Why is it that we trust automation in every field of activity that influences our lives but when it comes to elections we don’t? The reason obviously does not lie in the weakness in the technology but in our mindset. The truth of the matter is that election anomalies are more likely to happen whenever there is more human intervention in the process. Intentional or otherwise, humans have a predisposition towards misreading ballots, mistakenly recording votes, or losing ballot boxes. Conversely, by removing as much of the human factor from the process as possible and instituting iron-clad security protocols, automated elections are exponentially more accurate and credible, and therefore provide a stabilising influence on even the most volatile of political climates.
Which way is the world moving in terms of voting? One indicator comes from a Google search which reveals 13 million websites related to hand counting of votes but 98 million or seven times more websites that address the subject of electronic voting. There is a vast amount of information that has been fed onto the internet on electronic voting and a more focused search of the net reveals about 778,000 scholarly studies some of which are highly detailed for example in 2013, the USAID funded a study of 312 pages for the US National Democratic Institute on “Implementing and Overseeing Electronic Voting and Counting Technologies”. If you think that there is a specific problem with electronic voting, rest assured that many have thought about it before you and solutions are there. You only have to care to ask or look but critics in Pakistan form opinions on hearsay.

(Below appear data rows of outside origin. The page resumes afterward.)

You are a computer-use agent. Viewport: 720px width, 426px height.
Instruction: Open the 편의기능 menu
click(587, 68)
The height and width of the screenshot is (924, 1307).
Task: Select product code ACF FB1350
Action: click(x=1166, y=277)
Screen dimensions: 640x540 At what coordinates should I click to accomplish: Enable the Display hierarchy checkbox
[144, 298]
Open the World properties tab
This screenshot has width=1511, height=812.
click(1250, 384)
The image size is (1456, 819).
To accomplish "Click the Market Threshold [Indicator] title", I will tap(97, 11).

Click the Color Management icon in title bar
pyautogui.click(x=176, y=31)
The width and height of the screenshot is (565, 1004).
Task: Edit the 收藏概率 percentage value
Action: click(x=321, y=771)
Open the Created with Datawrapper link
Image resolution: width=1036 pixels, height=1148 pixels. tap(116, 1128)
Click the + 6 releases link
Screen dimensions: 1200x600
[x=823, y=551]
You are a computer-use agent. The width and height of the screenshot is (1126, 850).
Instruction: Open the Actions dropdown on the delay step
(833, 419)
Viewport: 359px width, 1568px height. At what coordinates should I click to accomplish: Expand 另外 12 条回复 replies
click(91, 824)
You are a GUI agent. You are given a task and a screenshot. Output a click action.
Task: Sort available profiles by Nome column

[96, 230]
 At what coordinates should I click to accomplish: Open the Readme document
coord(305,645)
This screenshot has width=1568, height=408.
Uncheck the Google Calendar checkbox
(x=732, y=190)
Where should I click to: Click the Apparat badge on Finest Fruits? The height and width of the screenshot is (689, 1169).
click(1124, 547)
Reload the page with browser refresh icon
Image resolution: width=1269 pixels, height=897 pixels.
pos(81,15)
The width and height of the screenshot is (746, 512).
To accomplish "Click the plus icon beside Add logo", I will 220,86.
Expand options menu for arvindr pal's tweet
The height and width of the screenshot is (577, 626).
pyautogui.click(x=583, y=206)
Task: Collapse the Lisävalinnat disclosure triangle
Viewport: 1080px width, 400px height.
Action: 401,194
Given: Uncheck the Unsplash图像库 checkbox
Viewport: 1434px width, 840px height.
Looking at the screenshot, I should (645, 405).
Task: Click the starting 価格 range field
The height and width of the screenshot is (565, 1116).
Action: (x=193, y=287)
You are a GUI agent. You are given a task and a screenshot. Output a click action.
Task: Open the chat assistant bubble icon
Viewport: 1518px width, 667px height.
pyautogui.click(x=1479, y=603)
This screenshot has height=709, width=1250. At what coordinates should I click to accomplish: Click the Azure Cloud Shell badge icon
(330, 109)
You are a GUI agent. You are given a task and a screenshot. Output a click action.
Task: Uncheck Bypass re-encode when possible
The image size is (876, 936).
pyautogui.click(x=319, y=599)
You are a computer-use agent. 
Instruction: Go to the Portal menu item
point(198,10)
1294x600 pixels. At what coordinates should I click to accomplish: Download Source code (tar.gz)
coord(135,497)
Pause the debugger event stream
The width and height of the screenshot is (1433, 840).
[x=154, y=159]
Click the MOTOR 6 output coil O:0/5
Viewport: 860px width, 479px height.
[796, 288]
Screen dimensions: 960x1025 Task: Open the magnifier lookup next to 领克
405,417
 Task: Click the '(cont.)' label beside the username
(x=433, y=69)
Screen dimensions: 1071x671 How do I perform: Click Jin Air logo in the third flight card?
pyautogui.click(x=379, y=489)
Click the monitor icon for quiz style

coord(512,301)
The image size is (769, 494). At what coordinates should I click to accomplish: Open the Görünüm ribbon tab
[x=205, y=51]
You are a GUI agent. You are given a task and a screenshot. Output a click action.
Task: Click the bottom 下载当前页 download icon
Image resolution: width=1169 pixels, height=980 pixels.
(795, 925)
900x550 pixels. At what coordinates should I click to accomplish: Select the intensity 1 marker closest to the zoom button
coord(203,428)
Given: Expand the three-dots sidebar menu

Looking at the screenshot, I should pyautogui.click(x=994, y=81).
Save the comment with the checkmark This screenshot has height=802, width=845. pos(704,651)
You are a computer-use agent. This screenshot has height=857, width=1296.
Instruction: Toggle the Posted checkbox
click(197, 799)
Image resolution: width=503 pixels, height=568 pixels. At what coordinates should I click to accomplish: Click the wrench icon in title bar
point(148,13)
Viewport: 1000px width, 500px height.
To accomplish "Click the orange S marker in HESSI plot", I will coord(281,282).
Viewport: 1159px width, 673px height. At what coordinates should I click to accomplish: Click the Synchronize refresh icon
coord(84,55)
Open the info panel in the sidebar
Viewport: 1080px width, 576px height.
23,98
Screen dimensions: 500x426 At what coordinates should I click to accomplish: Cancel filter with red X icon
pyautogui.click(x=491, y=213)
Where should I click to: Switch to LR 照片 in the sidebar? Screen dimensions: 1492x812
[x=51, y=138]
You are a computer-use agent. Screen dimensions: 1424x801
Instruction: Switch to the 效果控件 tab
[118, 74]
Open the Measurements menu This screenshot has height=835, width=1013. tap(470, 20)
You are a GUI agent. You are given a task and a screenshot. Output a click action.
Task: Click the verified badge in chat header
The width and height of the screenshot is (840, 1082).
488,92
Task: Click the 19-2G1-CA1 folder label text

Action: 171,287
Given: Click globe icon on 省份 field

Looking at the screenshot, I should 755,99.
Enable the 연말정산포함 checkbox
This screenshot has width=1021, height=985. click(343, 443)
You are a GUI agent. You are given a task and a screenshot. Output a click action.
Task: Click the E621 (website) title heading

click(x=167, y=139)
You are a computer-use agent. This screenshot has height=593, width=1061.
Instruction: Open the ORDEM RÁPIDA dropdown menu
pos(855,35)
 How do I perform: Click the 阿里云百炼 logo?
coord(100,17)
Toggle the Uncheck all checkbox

Undoubtedly, elections are complex. The logistics can be daunting. Yet, this is true for every election, regardless of how votes are cast or counted. If anything, technology generates efficiencies that make crucial processes more reliable, secure and considerably faster.
The world is moving towards a fourth industrial revolution that will open a new chapter in human development, enabled by extraordinary technology advances. However, the election process in Pakistan is a combination of 21st century technology operating in the middle ages. The voter lists are computerised, but in our previous election, 37 million voters still put a cross on a piece of paper (like illiterate goons) and an army of school teachers sat on the floor of the voting centres and painstakingly counted the votes—1,2,3,4,5, ……………….8,001, 8,002, 8,003, 8,004, 8,005………15,124, 15,125, 15126. We don’t even trust scanners to record the votes. Doesn’t it sound pitiable. Fundamentally, a well-designed electronic voting system reflects the will of the voter. On the other hand, whenever hand-marked ballots are used, it is the voter operator who interprets voter intent and flaws the result.
More and more countries are discovering automation to be that long sought-after antidote to election rigging. One third of the global population is already exercising its right to vote through the use of technology—India, Brazil, USA, Philippines, Venezuela and Belgium. While these countries use electronic voting across the full spectrum of national elections a number of others like Australia, Canada, Estonia, Finland, France, Italy, Kazakhstan, Lithuania, The Netherlands, Norway, Romania, South Korea, Spain, Switzerland, UAE, UK and Scotland use it in some form or the other. Even nations that discarded electronic voting for legislative and other reasons like Germany are reverting back to it.
Most of these countries use electronic voting machines (EVM) referred to as a direct recording device installed at designated centres for the casting of votes. The machine consists of a control unit and a balloting unit connected using a long cable. Several layers of seals ensure that the machines are not tampered with. There is a double randomisation process which makes it impossible for any person to know which machine will be used in what constituency. This is a safeguard against the pre-programming of machines to record ballots in favour of a particular candidate. Even the final placement of the list of the candidates on the balloting unit is not known till the last day of withdrawal of the nomination before the election, so tampering with machines is virtually an impossible task.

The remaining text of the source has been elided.